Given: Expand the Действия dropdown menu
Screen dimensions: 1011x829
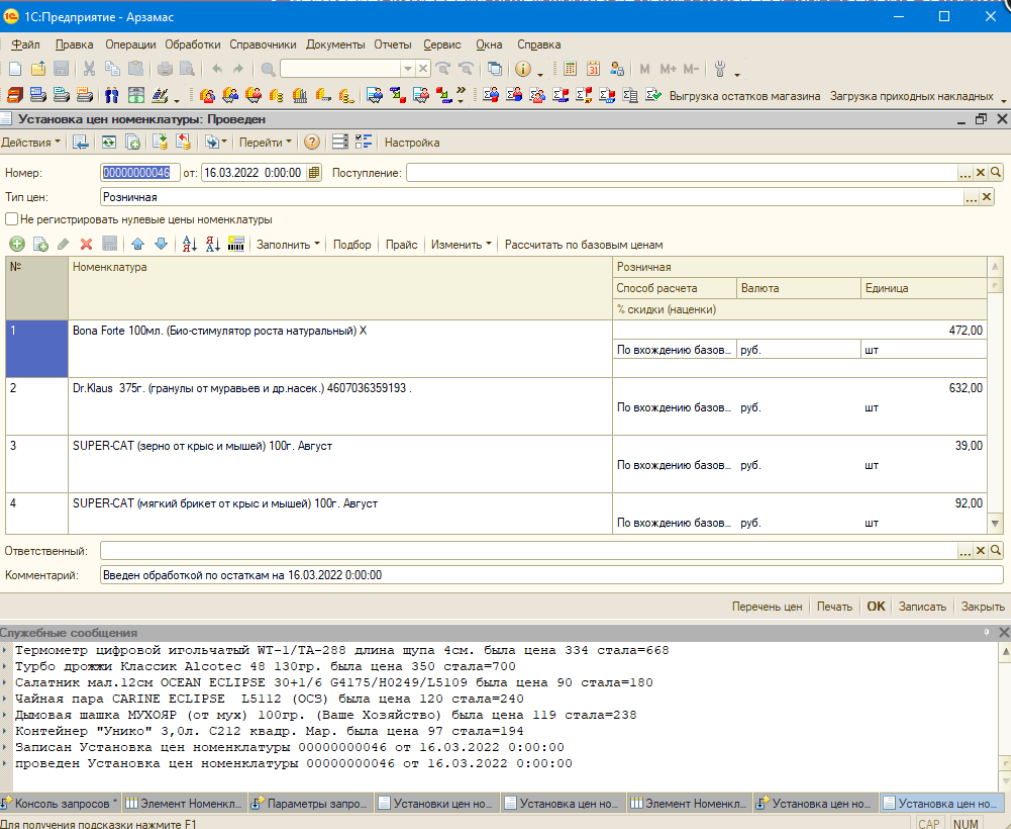Looking at the screenshot, I should [30, 142].
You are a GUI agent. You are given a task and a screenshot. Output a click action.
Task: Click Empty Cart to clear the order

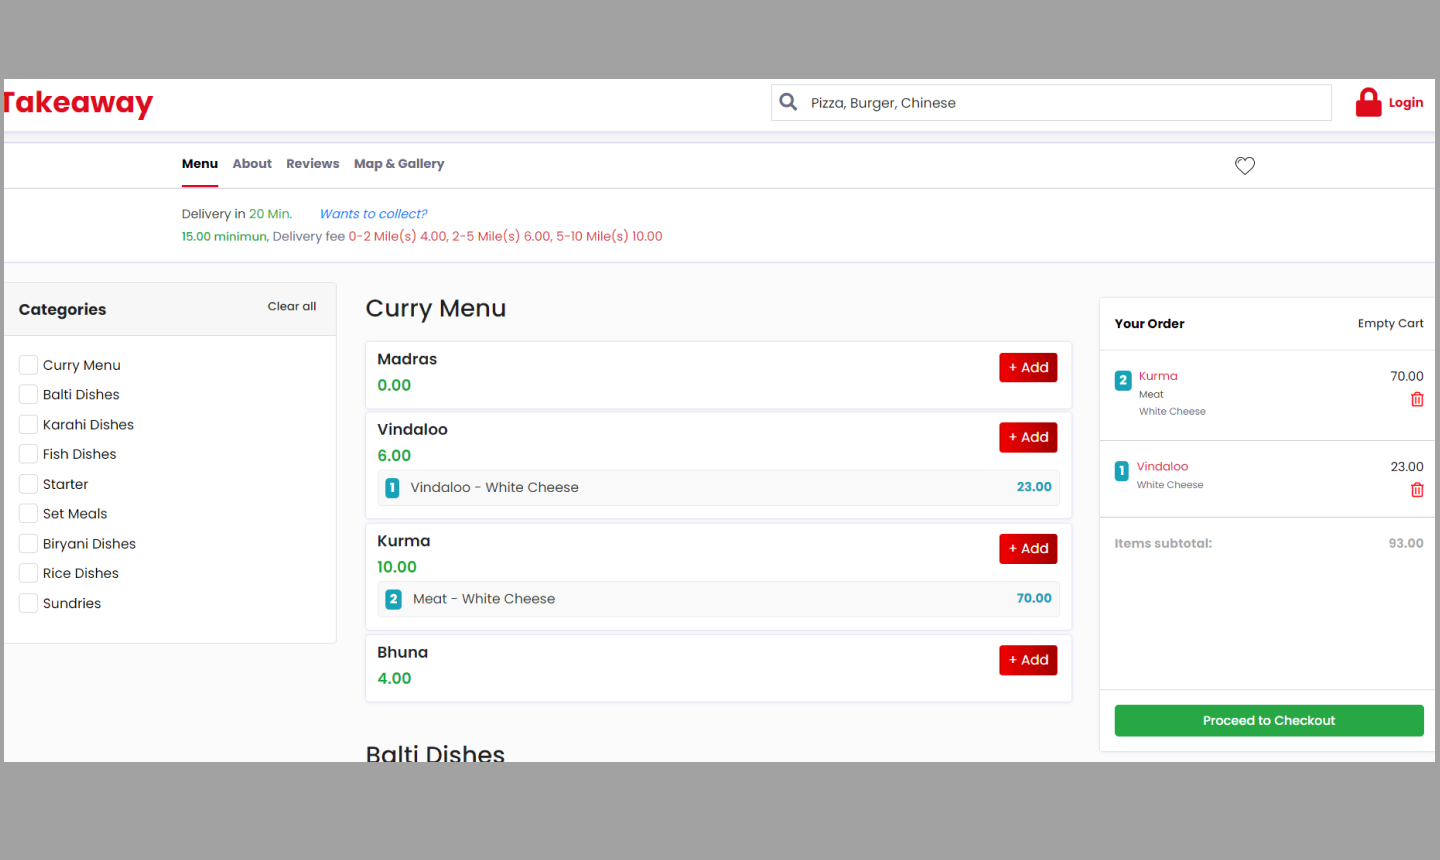pyautogui.click(x=1389, y=324)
____________
**Job**
Copy the listing from its first line through the line containing "Looking at the", changing "dropdown menu" to "drop-down list" and keeping everything else the same. Leave the pictures out of your answer.

**Problem solution**
Given: Expand the Действия drop-down list
Screen dimensions: 1011x829
Looking at the screenshot, I should [30, 142].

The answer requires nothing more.